Durante l'arringa difensiva la parola che viene pronunciata con più frequenza dall'avvocato Carmelo Peluso è «terreni». Un argomento, relativo ai possedimenti di Ciancio, a cui la giudice etnea Marina Rizza aveva dedicato un intero capitolo della sentenza che ha condannato - sempre per concorso esterno alla mafia - l'ex governatore Raffaele Lombardo. Parole poi confluite nell'indagine oggi arrivata a conclusione. Il sistema descritto da Rizza appare ben rodato: Ciancio possiede dei terreni per lo più agricoli, prende contatti con chi intende realizzarci su delle opere, attiva i suoi canali politici affinché i terreni diventino edificabili, li vende a un prezzo superiore, continua a seguire l'iter delle opere stesse e spesso entra in società con chi deve realizzarle. Società i cui soci sono a volte già noti alle forze dell'ordine, così come alcune delle ditte che si occupano dei lavori. Un esempio su tutti, sempre secondo due giudici, è il centro commerciale Porte di Catania.

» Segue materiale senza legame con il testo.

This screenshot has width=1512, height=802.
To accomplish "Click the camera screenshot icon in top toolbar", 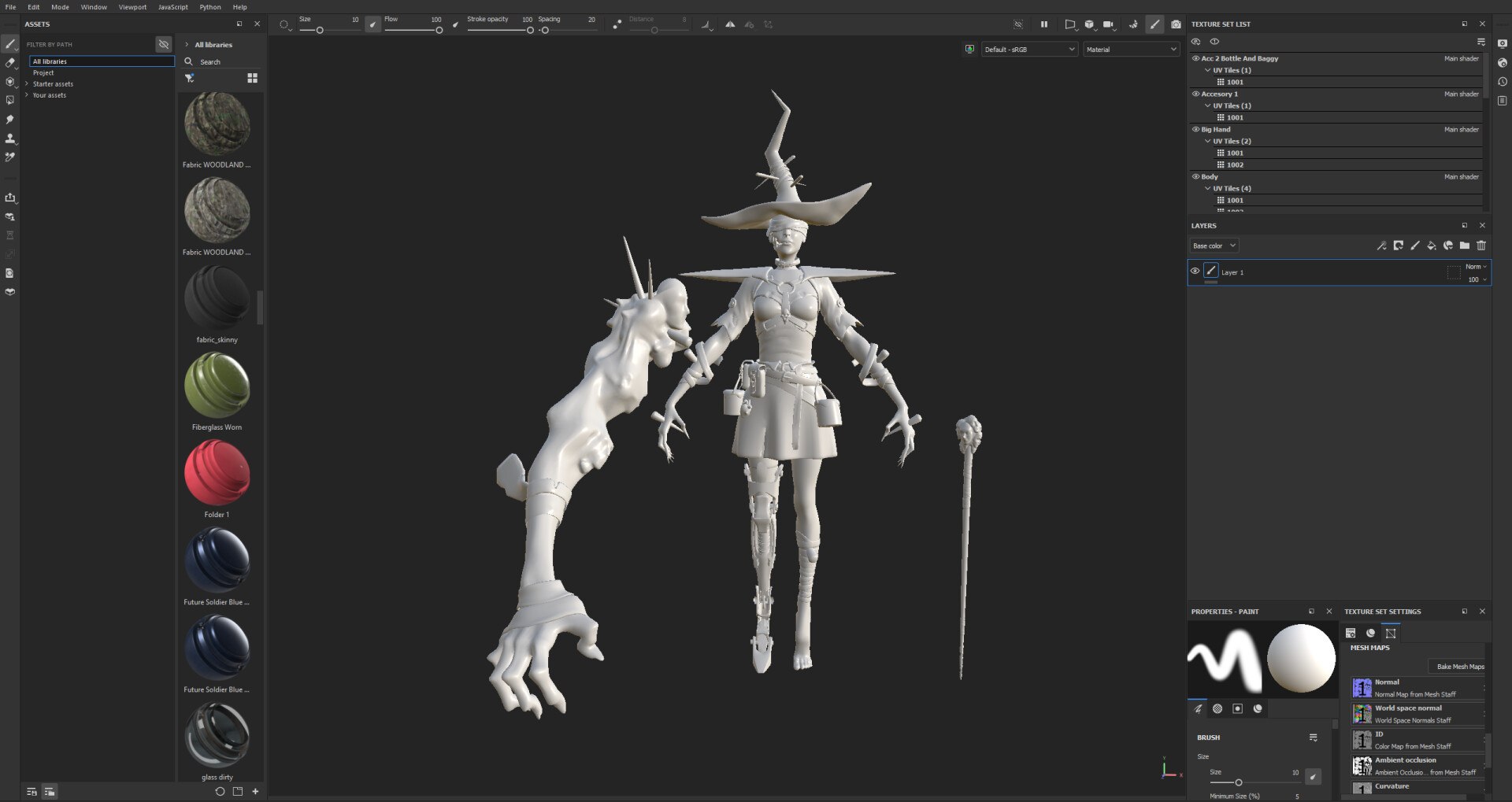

I grandi affari nell'edilizia e non solo hanno portato alla costruzione di un impero economico, di cui fanno parte anche i 52 milioni di euro depositati in Svizzera e scoperti dalla procura di Catania. Di questi soldi, a giugno la Procura di Catania ne aveva sequestrati 17, quando gli inquirenti hanno scoperto che il valore dei titoli stava per essere convertito in denaro, da trasferire in Italia. Anche questi solo una parte dei soldi custoditi all'estero dall'imprenditore, che però si preoccupa di far rientrare anche queste cifre dai fondi neri alla legalità. È così che nel 2008 Ciancio si rivolge a una società finanziaria lussemburghese per riuscire a controllare, tramite un complesso schema di incastri, i fondi d’investimento di una società nel paradiso fiscale delle Mauritius.